These add to the nearly 300 graphs published in the scientific literature since 2017 showing that there is nothing unusual, unprecedented, or remarkable about the temperatures changes in the last 150 years.


“Together with the weakening upwelling condition observed from the same core, we believe that the temperature decreasing trend in the studied region since the end of the LIA [(the recent ~100 years)] is probably caused by changes in current strength instead of coastal upwelling. Less warm water from the south area was transported to the region, probably because of the changes in the weakening KC overturning the increasing global temperature signal in the YS and ECS regions since the end of the LIA (He et al., 2014). In fact, this decreasing SST trend was also observed in many UK’37-SST records among sites located in the mid-latitude western Pacific region since the end of the LIA (Figure 3, Kim et al., 2004; Li et al., 2009; Nakanishi et al., 2012b; Ruan et al., 2017; Wang et al., 2011). In addition, three ~400-year UK’37-SST records from sediment cores collected in the Mirs Bay, northeastern Hong Kong also show cooling trends in this period (Kong et al., 2015).”  (He et al., 2018)


“The diatom-based reconstruction shows warmer reconstructed temperatures than the dinocyst-based reconstruction and the modern measured summer SST (June-August) of 10.9°C. … The overall long-term cooling trend in the diatom-based SST reconstruction for the last 6.1 ka fits with the widely established cooling in the subpolar North Atlantic since the Holocene Thermal Maximum, resulting from decreasing Northern Hemisphere summer insolation (e.g. Calvo et al., 2002; Marchal et al., 2002; Andersen et al., 2004a, 2004b; Andersson et al., 2010; Jiang et al., 2015; Sejrup et al., 2016). … The earliest warm period at ~6.1-4 ka BP had average reconstructed SSTs of 12-13.3°C, with the warmest temperatures in the record occurring at ~6.1-5.5 ka BP (c. 13°C). The cooler period ~4-2 ka BP had reconstructed SST that varied around 11.5°C, with minima at 3.2 and 2.4 ka BP interrupted by a short warming at 2.7 ka BP. In the most recent period after 2 ka BP the SSTs again increased peaking at 1.8 ka BP, yet SSTs did not attain values as high as those reconstructed for 6.1-4 ka BP. … In the diatom-based record the mean reconstructed temperature between 4 and 2 ka BP is 11.5°C compared with 12.5 and 12.1°C in the periods before 4 ka BP and after 2 ka BP respectively, showing a reconstructed cooling of 0.6-1°C. In the dinocyst-based record the mean reconstructed temperature between 4 and 2 ka BP is 10.3°C compared with 11.3 and 11.6°C in the periods before 4 ka BP and after 2 ka BP respectively, showing a cooling of 1-1.3°C.”  (Orme et al., 2018)

**Data extract**

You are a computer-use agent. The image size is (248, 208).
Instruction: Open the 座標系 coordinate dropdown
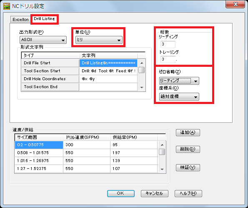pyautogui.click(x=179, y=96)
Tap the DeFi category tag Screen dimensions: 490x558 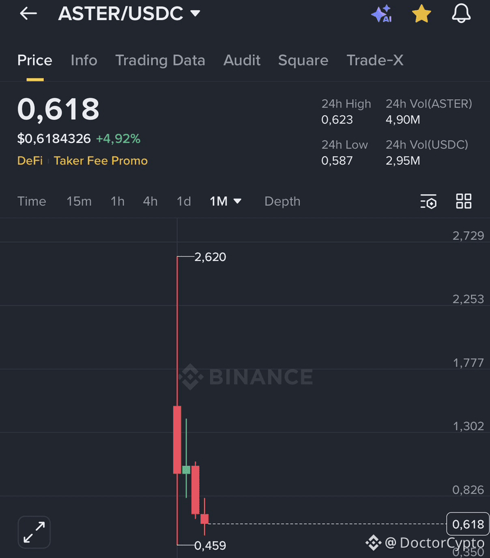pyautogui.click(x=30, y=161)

---

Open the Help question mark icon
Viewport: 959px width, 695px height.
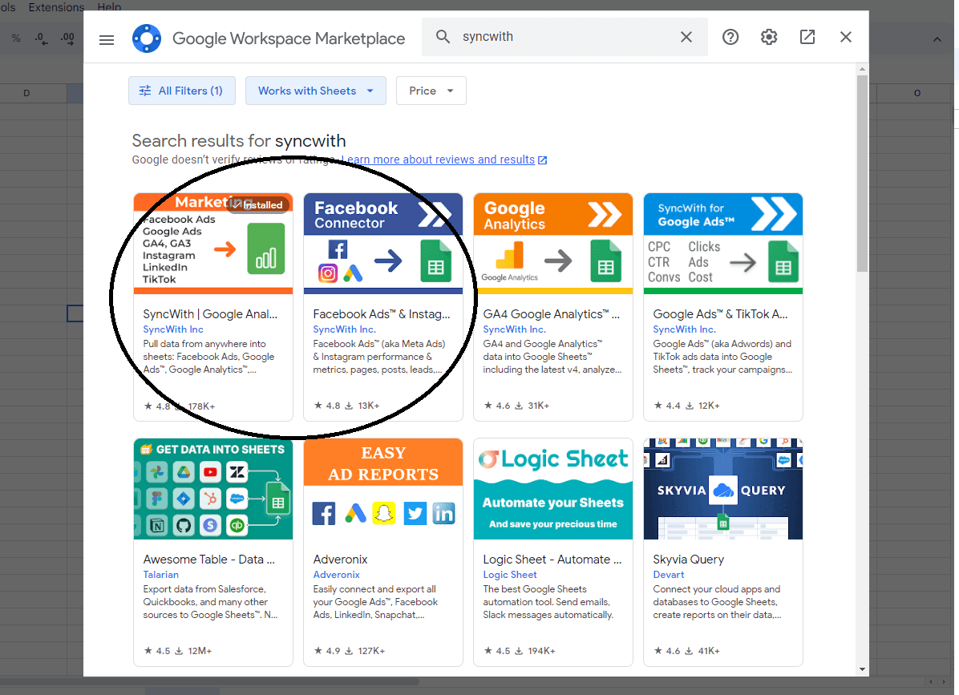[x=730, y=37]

**Exercise task A**
In the sea temperature excerpt, what was the modern measured summer SST (June-August)?
**Exercise task B**
Revise the sea temperature excerpt from "These add to" to "last 150 years.", putting "charts" in place of "graphs".
**Exercise task C**
Extend the sea temperature excerpt past its final sentence.
The lines have no role in this exercise.

**Result A**
10.9°C

**Result B**
These add to the nearly 300 charts published in the scientific literature since 2017 showing that there is nothing unusual, unprecedented, or remarkable about the temperatures changes in the last 150 years.

**Result C**
Below are a few of the many other cooling-since-the-Little-Ice-Age reconstructions that have already been highlighted in 2018.


The average RAN15-MAAT of 18.4°C over the most recent part of the record (<0.8 ka BP) [the last 800 years BP] overlaps with the range of MAATs, ca. 16.2°C to 18.7°C (av. 17.5°C) measured since 1952 at the nearest meteorological station (Yichang, located ca. 100 km away) and is very close to the av. MAAT of 18°C measured directly outside the cave by a temperature logger between 2004 and 2007 (Hu et al., 2008a). This agreement between reconstructed temperatures and instrumental measurements increases our confidence in the potential of the RAN15 proxy. RAN15-MAATs in HS4 vary from 16.5°C to 20.6°C (av. 19°C), during the last 9 ka BP, and broadly follow a long-term trend of declining temperatures in line with declining solar insolation at 30°N in July (Laskar et al., 2004). … Interestingly, the most recent 0.9 ka BP [900 years BP] is distinguished by greater variability with the highest (20.5°C) and lowest (16.5°C) RAN15-MAATs occurring consecutively at 0.6 ka BP [600 years BP] and 0.5 ka BP [500 years BP].”  (Wang et al., 2018)


From c. 1.5 ka BP onwards, we record a prominent subsurface cooling and continued occurrence of fresh and sea‐ice loaded surface waters at the study site.”  (Perner et al., 2018)


“According to the present climate reconstruction, mid Holocene warming started only at 7,700 cal bp, with temperatures higher than now during the mid Holocene periodThis warming was due to an increase in winter temperatures (1–5 °С higher than current), while summer temperatures remained relatively stable, with a July temperature<1 °С higher than now. … During the mid Holocene, two cold periods at 6,900–6,500 and at 5,300–5,000 cal bp were observed. Interestingly, during the cold periods, the temperatures exceeded the current ones by 0.5–1.5 °С. … The transition from the mid Holocene thermal maximum to the following period occurred without considerable climatic changes. The mean annual temperatures remained much higher than the current ones by 0.5–2.5 °С until 2,500 cal bp. Local maximum temperatures were observed at 4,800, 4,300, 3,500 and 2,900–2,700 cal bp. The present climatic reconstruction demonstrates a gradual cooling down to current levels at ca. 2,500 cal bp, and then followed by a new warming phase with up to 1–2 °С increase at approximately 1,500 cal bp.” (Nosova et al., 2018)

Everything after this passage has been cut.